(Stored data)
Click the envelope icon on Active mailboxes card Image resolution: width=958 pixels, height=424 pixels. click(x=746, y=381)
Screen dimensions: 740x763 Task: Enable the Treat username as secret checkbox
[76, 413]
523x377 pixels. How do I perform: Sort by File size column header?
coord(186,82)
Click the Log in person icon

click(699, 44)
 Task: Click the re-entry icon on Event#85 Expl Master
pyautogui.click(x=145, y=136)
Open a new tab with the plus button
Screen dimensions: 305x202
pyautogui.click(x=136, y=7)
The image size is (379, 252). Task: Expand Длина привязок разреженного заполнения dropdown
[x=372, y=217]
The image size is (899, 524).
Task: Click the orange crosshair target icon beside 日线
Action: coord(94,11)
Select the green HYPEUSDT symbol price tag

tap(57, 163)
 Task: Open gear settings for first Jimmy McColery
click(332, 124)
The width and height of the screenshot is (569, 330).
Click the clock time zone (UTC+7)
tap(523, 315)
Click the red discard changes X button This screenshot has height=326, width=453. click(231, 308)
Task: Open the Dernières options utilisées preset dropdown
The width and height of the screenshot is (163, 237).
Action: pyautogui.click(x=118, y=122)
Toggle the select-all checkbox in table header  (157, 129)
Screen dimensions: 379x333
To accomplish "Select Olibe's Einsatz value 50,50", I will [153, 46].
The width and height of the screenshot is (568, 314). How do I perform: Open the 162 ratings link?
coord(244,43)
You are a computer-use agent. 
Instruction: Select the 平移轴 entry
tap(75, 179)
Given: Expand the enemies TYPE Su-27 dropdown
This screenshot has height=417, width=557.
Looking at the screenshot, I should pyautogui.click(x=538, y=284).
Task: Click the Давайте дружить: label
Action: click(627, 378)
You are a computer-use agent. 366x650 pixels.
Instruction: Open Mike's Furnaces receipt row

TO DO —
The line containing "You are a computer-use agent. 366x650 pixels." marks the start; retype it and each line after it through the end of the records above, exactly.

PROBLEM SOLUTION —
You are a computer-use agent. 366x650 pixels.
Instruction: Open Mike's Furnaces receipt row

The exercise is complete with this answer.